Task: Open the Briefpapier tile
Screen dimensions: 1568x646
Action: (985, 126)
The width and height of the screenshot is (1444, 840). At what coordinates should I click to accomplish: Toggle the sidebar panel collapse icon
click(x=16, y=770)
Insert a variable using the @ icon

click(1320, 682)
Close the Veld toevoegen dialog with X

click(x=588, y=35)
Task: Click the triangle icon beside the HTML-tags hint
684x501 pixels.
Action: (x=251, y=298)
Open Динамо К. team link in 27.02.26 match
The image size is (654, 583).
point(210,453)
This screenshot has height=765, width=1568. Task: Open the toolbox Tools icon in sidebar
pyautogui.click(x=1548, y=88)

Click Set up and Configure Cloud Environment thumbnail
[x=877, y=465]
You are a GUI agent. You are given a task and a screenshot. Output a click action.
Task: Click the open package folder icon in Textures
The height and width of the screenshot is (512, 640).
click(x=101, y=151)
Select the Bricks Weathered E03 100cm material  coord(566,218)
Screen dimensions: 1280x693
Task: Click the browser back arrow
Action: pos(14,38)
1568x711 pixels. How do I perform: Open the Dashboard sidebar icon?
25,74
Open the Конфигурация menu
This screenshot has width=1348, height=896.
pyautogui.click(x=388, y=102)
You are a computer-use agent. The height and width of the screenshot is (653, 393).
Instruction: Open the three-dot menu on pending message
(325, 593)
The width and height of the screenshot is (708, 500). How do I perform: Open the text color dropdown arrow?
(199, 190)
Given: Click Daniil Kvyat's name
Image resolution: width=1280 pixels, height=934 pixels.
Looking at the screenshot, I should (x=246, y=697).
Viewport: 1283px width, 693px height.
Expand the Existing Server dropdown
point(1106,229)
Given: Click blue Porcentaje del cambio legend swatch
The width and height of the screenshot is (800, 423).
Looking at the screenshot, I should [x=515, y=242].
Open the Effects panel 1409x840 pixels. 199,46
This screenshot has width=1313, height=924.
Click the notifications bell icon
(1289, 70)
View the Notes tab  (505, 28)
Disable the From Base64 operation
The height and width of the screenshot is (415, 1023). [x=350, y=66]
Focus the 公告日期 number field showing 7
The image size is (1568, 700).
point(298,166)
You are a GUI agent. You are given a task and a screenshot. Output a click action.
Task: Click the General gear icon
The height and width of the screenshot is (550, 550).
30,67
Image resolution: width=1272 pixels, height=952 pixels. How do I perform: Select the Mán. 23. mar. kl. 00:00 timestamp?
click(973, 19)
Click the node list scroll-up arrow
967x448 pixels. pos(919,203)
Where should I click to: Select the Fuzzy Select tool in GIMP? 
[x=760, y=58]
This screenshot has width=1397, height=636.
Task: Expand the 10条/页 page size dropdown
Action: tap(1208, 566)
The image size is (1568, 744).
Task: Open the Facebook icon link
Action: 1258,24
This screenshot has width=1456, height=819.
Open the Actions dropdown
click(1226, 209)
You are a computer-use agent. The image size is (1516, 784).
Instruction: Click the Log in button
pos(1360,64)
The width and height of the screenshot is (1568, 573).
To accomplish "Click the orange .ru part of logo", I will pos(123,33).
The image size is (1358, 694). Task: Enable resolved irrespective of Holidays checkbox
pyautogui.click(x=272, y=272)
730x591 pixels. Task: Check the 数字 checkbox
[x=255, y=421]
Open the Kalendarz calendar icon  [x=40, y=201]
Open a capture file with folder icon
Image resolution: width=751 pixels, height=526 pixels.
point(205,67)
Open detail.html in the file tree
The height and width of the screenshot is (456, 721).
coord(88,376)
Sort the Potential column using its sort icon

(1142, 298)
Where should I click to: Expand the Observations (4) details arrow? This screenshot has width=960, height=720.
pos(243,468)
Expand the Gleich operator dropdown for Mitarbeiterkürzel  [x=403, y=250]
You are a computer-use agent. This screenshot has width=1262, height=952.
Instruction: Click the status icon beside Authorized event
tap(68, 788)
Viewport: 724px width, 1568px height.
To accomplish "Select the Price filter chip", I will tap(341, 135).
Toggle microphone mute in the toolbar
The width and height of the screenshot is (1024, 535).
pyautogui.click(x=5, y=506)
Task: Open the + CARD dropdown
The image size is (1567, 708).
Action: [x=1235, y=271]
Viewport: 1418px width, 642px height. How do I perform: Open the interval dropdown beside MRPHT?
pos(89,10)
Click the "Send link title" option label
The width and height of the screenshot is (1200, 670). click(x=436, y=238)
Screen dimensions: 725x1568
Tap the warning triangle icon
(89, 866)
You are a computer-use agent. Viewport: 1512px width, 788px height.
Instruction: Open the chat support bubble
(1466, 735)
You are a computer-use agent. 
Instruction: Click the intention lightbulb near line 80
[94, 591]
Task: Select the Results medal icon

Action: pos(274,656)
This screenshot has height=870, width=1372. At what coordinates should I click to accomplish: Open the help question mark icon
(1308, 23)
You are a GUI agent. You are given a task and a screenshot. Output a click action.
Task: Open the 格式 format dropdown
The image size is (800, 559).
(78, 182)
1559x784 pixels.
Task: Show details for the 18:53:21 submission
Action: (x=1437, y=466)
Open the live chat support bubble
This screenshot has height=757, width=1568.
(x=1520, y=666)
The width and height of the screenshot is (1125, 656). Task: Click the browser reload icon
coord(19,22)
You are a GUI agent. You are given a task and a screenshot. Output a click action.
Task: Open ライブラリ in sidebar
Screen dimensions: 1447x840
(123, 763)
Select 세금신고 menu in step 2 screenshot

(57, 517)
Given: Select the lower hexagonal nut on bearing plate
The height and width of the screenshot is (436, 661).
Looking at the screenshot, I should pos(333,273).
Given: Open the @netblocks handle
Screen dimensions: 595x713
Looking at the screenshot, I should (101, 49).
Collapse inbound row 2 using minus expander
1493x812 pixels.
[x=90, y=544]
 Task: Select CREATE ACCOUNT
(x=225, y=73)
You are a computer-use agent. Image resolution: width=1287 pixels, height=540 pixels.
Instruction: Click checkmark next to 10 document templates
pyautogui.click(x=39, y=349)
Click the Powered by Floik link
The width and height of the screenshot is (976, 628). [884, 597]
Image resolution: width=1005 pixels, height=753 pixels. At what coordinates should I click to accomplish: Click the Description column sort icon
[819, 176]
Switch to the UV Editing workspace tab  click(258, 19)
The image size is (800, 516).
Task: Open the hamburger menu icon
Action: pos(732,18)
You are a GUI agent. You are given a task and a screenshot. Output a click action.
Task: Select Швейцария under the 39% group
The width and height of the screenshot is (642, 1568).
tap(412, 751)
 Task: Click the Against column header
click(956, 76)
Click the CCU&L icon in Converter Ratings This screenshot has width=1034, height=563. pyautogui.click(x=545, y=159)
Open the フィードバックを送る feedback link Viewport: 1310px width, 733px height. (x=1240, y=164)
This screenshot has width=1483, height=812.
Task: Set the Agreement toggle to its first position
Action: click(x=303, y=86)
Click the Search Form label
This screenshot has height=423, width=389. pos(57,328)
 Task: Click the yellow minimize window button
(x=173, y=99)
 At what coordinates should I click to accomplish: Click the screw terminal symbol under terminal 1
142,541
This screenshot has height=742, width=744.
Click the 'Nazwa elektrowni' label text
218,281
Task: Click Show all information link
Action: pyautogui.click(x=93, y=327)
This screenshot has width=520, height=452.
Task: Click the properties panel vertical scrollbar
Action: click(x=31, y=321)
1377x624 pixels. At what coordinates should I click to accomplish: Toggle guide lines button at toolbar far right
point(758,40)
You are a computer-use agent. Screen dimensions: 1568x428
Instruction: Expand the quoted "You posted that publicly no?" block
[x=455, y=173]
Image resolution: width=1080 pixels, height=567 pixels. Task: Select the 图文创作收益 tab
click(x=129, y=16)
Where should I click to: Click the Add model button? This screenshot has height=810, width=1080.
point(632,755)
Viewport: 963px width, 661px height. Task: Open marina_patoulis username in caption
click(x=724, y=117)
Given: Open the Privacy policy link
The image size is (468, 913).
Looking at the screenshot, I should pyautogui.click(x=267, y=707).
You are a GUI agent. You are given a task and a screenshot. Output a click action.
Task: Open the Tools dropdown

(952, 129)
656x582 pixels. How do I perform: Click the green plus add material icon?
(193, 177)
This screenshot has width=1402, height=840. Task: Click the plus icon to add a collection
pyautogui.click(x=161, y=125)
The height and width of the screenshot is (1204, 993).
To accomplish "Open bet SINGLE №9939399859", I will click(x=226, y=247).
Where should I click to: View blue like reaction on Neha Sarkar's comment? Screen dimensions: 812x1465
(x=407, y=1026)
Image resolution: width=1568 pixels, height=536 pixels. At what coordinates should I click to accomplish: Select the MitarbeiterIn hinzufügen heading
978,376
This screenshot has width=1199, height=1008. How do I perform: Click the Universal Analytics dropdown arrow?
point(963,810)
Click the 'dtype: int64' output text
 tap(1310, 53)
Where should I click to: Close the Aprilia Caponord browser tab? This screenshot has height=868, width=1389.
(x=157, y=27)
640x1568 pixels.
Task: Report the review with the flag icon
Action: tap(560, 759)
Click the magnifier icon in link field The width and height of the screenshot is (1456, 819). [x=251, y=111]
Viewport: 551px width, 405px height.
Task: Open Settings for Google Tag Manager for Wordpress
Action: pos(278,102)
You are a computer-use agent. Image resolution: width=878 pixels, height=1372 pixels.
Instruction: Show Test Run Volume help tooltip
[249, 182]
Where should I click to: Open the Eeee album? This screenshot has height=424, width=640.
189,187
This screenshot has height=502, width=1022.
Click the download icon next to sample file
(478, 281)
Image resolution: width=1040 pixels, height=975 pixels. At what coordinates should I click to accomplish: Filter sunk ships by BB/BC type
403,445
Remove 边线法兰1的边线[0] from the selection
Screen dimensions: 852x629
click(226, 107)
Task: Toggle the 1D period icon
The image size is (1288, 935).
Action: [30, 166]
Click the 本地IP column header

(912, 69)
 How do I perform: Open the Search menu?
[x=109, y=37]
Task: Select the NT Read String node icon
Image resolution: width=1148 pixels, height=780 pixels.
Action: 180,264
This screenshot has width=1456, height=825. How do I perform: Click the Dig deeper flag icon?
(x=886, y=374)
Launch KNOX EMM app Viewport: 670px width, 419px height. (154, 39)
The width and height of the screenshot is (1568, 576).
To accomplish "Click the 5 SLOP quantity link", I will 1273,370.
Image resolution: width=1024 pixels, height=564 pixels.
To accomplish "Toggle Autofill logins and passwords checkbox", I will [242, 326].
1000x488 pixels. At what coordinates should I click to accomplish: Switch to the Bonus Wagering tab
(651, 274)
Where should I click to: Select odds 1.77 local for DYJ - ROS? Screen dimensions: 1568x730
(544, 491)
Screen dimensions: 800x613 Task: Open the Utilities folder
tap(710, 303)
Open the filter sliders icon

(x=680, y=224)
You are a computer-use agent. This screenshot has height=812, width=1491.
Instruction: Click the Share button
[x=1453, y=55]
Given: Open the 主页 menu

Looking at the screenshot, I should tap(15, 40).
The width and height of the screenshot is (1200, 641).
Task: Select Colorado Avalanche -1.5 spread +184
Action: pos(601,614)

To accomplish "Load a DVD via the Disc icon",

+-------+

### Written request
Make a numbered list of everything in the records from the line containing "This screenshot has height=502, width=1022." down to the end of the records, skipping any blank lines.

### Reply
1. This screenshot has height=502, width=1022.
2. Click the download icon next to sample file
3. (478, 281)
4. Image resolution: width=1040 pixels, height=975 pixels. At what coordinates should I click to accomplish: Filter sunk ships by BB/BC type
5. 403,445
6. Remove 边线法兰1的边线[0] from the selection
7. Screen dimensions: 852x629
8. click(226, 107)
9. Task: Toggle the 1D period icon
10. The image size is (1288, 935).
11. Action: [30, 166]
12. Click the 本地IP column header
13. (912, 69)
14.  How do I perform: Open the Search menu?
15. [x=109, y=37]
16. Task: Select the NT Read String node icon
17. Image resolution: width=1148 pixels, height=780 pixels.
18. Action: 180,264
19. This screenshot has width=1456, height=825. How do I perform: Click the Dig deeper flag icon?
20. (x=886, y=374)
21. Launch KNOX EMM app Viewport: 670px width, 419px height. (154, 39)
22. The width and height of the screenshot is (1568, 576).
23. To accomplish "Click the 5 SLOP quantity link", I will 1273,370.
24. Image resolution: width=1024 pixels, height=564 pixels.
25. To accomplish "Toggle Autofill logins and passwords checkbox", I will [242, 326].
26. 1000x488 pixels. At what coordinates should I click to accomplish: Switch to the Bonus Wagering tab
27. (651, 274)
28. Where should I click to: Select odds 1.77 local for DYJ - ROS? Screen dimensions: 1568x730
29. (544, 491)
30. Screen dimensions: 800x613 Task: Open the Utilities folder
31. tap(710, 303)
32. Open the filter sliders icon
33. (x=680, y=224)
34. You are a computer-use agent. This screenshot has height=812, width=1491.
35. Instruction: Click the Share button
36. [x=1453, y=55]
37. Given: Open the 主页 menu
38. Looking at the screenshot, I should tap(15, 40).
39. The width and height of the screenshot is (1200, 641).
40. Task: Select Colorado Avalanche -1.5 spread +184
41. Action: pos(601,614)
42. To accomplish "Load a DVD via the Disc icon",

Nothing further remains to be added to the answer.